LOUISVILLE, Ky. — Most refugees come to Louisville with few belongings, let alone furniture for a home. That's why Kentucky Refugee Ministries and SOS are gathering furniture to help refugees get settled.


What You Need To Know

  • Kentucky Refugee Ministries (KRM) is one of two non-profits helping refugees settle in Louisville

  • Kentucky is ranked 5th nationally in the number of refugees arriving, according to Catholic Charities

  • SOS is donating furniture for future refugee housing 

Refugees entering this country often arrive with little more than a few personal belongings so organizations like Kentucky Refugee Ministries and Catholic Charities make it their mission to help arriving refugees find homes and other resources.
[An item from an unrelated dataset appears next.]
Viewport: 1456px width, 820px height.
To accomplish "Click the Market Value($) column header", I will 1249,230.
Portia Watson said as refugees arrive to Louisville, they’re assigned a case worker and a place to stay. Watson is a former KRM employee but now works for SOS, a Louisville non-profit known mainly for shipping surplus medical supplies overseas.
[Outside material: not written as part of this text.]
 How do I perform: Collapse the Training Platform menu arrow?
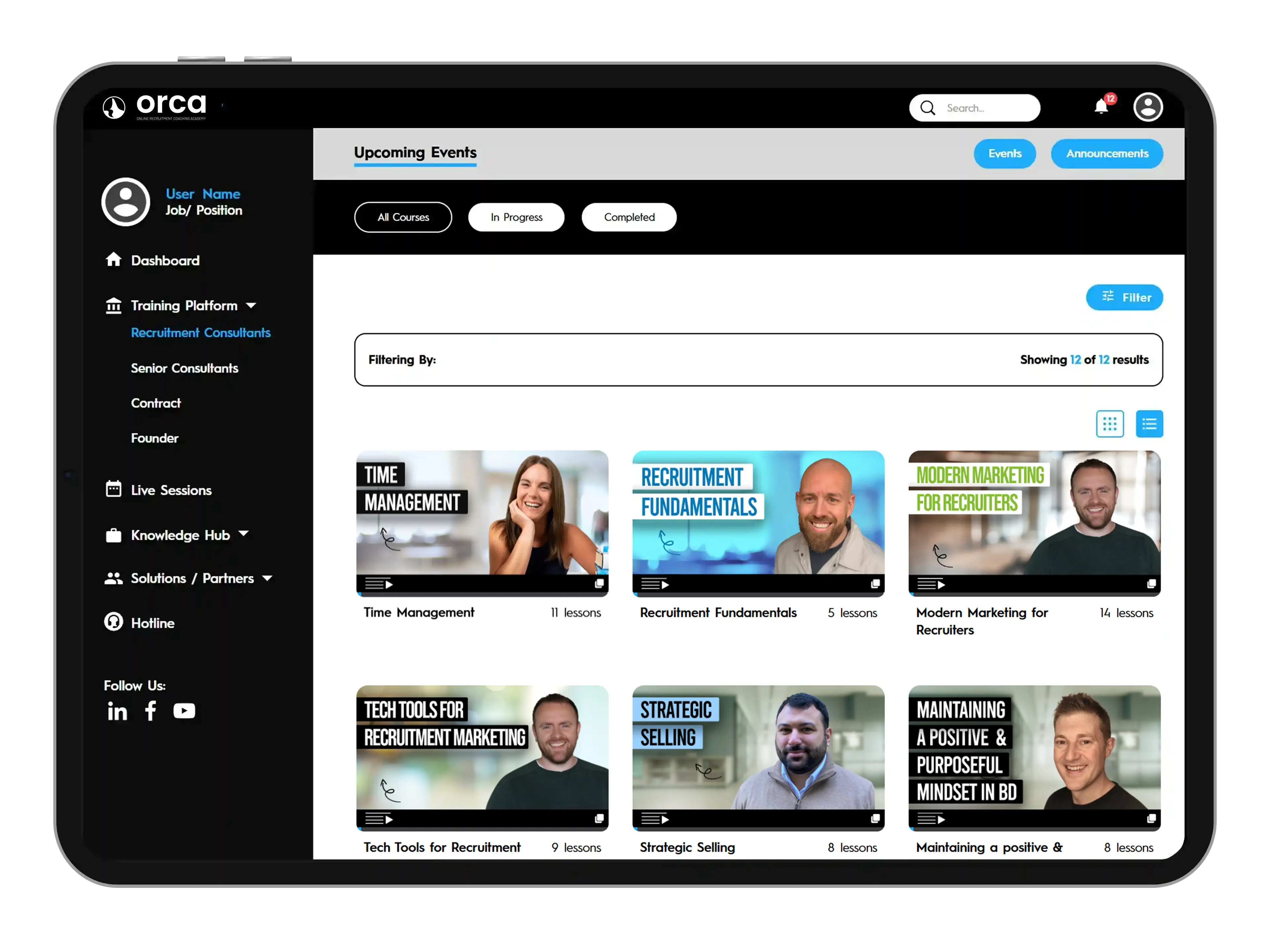tap(251, 305)
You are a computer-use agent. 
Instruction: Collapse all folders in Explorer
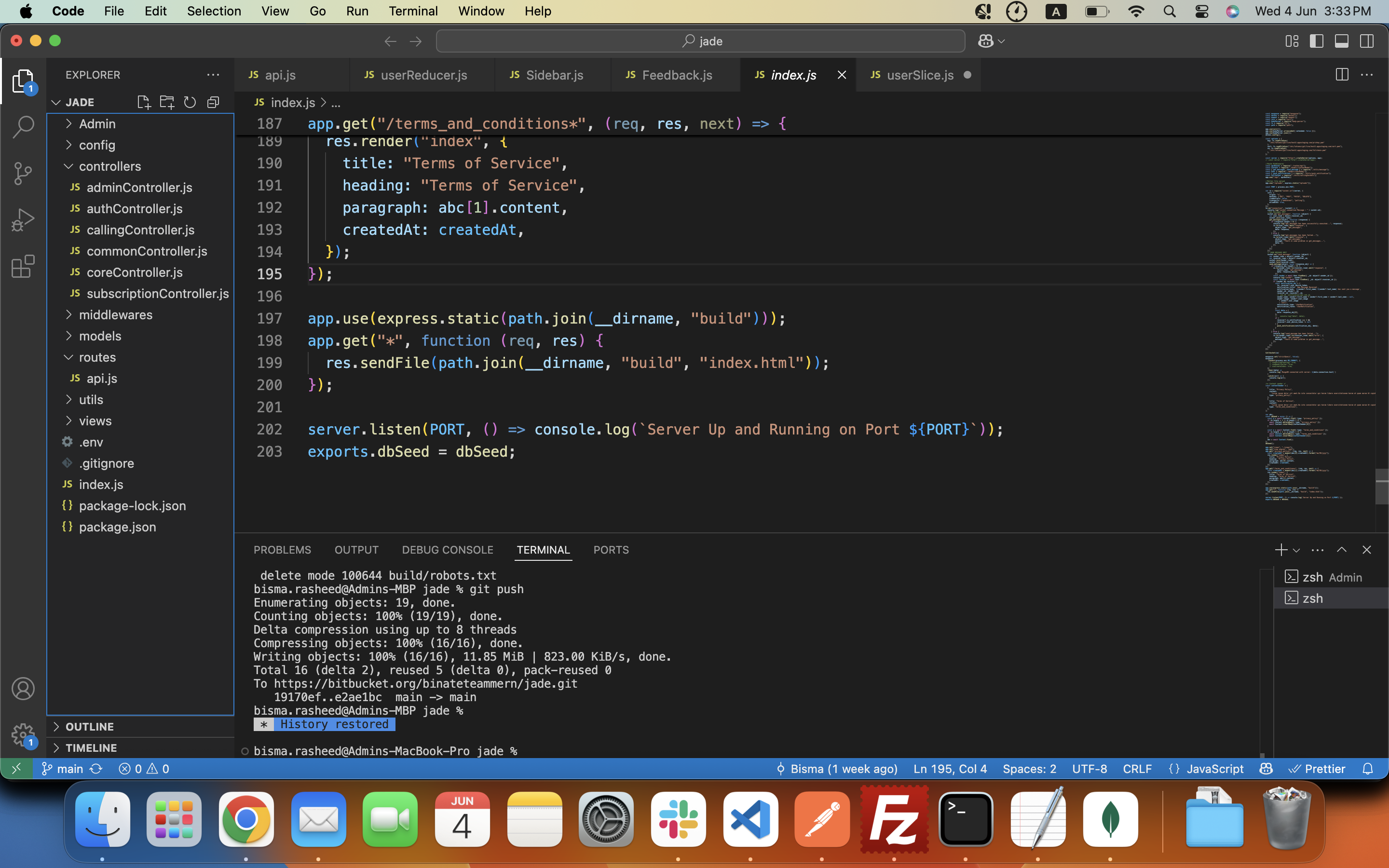(214, 102)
But in this instance, they're donating furniture for refugee housing.

"Once in a while we get items that are not necessarily medical that we can’t necessarily donate abroad," Watson explained. “So they need things like this. They need chairs. They need to provide places where people can sit when they arrive, tables and desks and things like that."

Raydel Diago stops by SOS to collect donated furniture for refugee housing (Spectrum News 1/Jonathon Gregg)

Representatives of KRM visited the SOS headquarters in Louisville Friday to pick up an entire room full of chairs, tables and other items for future housing.

“I am also a refugee too," Raydel Diago tells Spectrum News 1.

Diago has been working with KRM for a few months but has already benefited greatly from organizations of the like. Diago is a refugee from Cuba and said supporting the KRM mission is the least he can do.

“It’s my way to give help to other people like me. Refugees, from any country, you know?" Diago said. "The arrival is increasing so we always need to renew the inventory, so it’s good...It’s important because some of them come here with nothing."

"Otherwise this furniture, we would sell it at a yard sale or something or we would get rid of it. So, it would otherwise it would go to waste," Watson said. "We've just got to ind a place in the community that needs it, where it needs to go."

Editor's note:  A previous version of this story misidentified Raydel Diago as Raydel Diego.  We have corrected the misspelling of the name and apologize for the error.